O bebê Ravi Emane não resistiu às complicações do parto no Instituto de Saúde Elpídio de Almeida (Isea), em Campina Grande (PB), e morreu no último fim de semana, tornando-se mais uma vítima de falhas assistenciais no hospital. A família relata que, logo após o nascimento, o recém-nascido foi levado às pressas para outra unidade sob a justificativa de “aspiração de líquido amniótico”, mas não houve comunicação clara para a família sobre o estado dele. Horas depois, a mãe, Francikelly, foi informada do óbito.
O que aconteceu com Ravi?

De acordo com o relato da família à TV Arapuan, afiliada da Band na Paraíba, o parto ocorreu sem grandes intercorrências, porém, minutos depois, a equipe médica informou que o bebê precisava ser transferido para outra unidade de saúde por ter “engolido líquido amniótico”. No entanto, não foi apresentada explicação detalhada à família e à mãe, durante a decisão pela transferência, e após a morte da criança, também não foi apresentado laudo à família. A transferência aconteceu sem que a mãe pudesse ver o filho ou saber sobre o estado de saúde dele.
Francikelly, mãe de Ravi, desabafa: “Eu já estava caindo em cima da minha mãe, e eles vieram com uma maca correndo, dizendo que a cirurgia teria que ser feita rápido porque eu iria para uma cesárea. Mas muito antes eu já estava implorando por uma cesárea, porque eu não iria aguentar ter normal. Eles vieram com uma maca e me levaram para a sala de cirurgia, me anestesiaram e tiraram meu filho de dentro de mim. Eu não o escutei chorando e não sabia para onde eles iam com o meu filho. E me deixaram só na sala da cirurgia, e depois de muito tempo me tiraram de lá para a Ala das Rosas. Falaram para minha mãe que meu filho teria engolido o líquido amniótico, só que o meu filho já estava sem vida”.
Alguns pontos de destaques apresentados por Francikelly e seus familiares:
– Falta de monitoramento e de comunicação à família: familiares disseram que não houve acompanhamento contínuo do bebê após o parto e nem foram repassadas informações sobre o que realmente estava acontecendo com o estado de saúde do bebê, durante a transferência do mesmo.
– Demora no atendimento: a família alega que, mesmo após a transferência, não recebeu atualizações sobre o estado de Ravi até a confirmação da morte.
– BO registrado: um boletim de ocorrência foi aberto na Polícia Civil, que investiga possível negligência.

● DADOS FORNECIDOS
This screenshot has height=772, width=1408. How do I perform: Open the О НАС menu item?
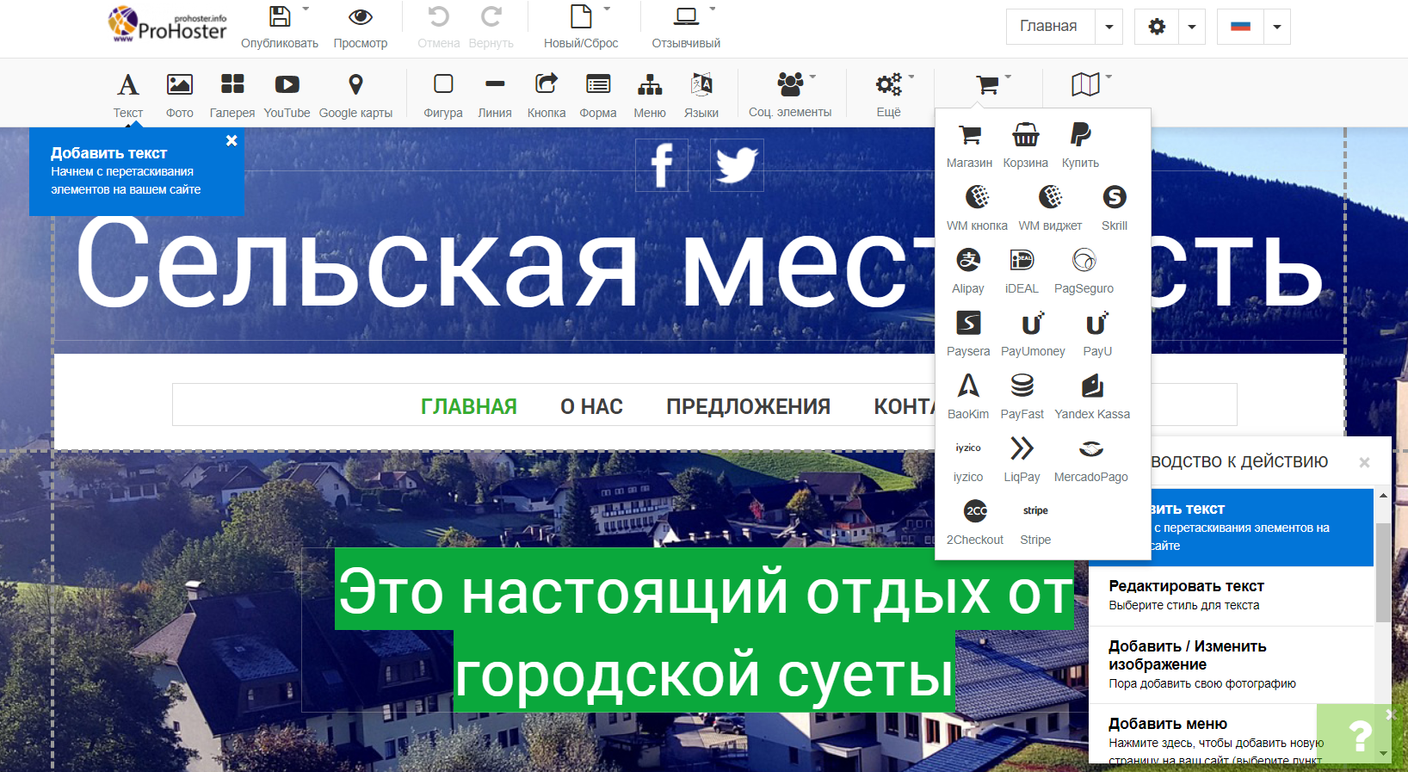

● O QUE FAZER
- a) Reproduza a reportagem sobre a morte do bebê Ravi entre "Alguns pontos de" e "confirmação da morte.", inclusive, substituindo "Demora no atendimento" por "Atraso no atendimento".
- b) Segundo a reportagem sobre a morte do bebê Ravi, em que órgão foi aberto o boletim de ocorrência?
- c) Dê continuidade à reportagem sobre a morte do bebê Ravi a partir do ponto em que ela termina.

● RESPOSTAS DOS EXERCÍCIOS
- a)
Alguns pontos de destaques apresentados por Francikelly e seus familiares:
– Falta de monitoramento e de comunicação à família: familiares disseram que não houve acompanhamento contínuo do bebê após o parto e nem foram repassadas informações sobre o que realmente estava acontecendo com o estado de saúde do bebê, durante a transferência do mesmo.
– Atraso no atendimento: a família alega que, mesmo após a transferência, não recebeu atualizações sobre o estado de Ravi até a confirmação da morte.

- b) Na Polícia Civil.

- c)
O que diz a Secretaria de Saúde de Campina Grande
A Secretaria Municipal de Saúde de Campina Grande afirmou, em nota, que o caso está sendo apurado pela Comissão Interna de Investigação do Óbito do Instituto de Saúde Elpídio de Almeida e que a equipe obstétrica do Isea identificou fatores de risco associados à gestação de Francikelly e hábitos incompatíveis com a gravidez. A nota também diz que foi registrada a ausência de exames e consultas de pré-natal pela parturiente.
A Secretaria de Saúde de Campina Grande também explica que a gestante foi prontamente atendida pela equipe médica. “A gestante foi admitida na maternidade às 02h01 do dia 26 de março com relato de contrações. A paciente foi monitorada constantemente durante toda a madrugada e pela manhã, apresentando contrações normais e ausculta fetal regular. Às 10h, o registro da evolução aponta indicadores normais, e às 10h30 o monitoramento identificou bradicardia na ausculta fetal. A cirurgia cesárea foi realizada e o recém-nascido passou por reanimação cardiopulmonar. O bebê ficou internado na UTI Neonatal e às 14h30 foi transferido em estado regular para o Hospital da Clipsi. Na unidade hospitalar, a criança foi a óbito. A mãe recebeu alta médica do Isea no dia 28 de março.”.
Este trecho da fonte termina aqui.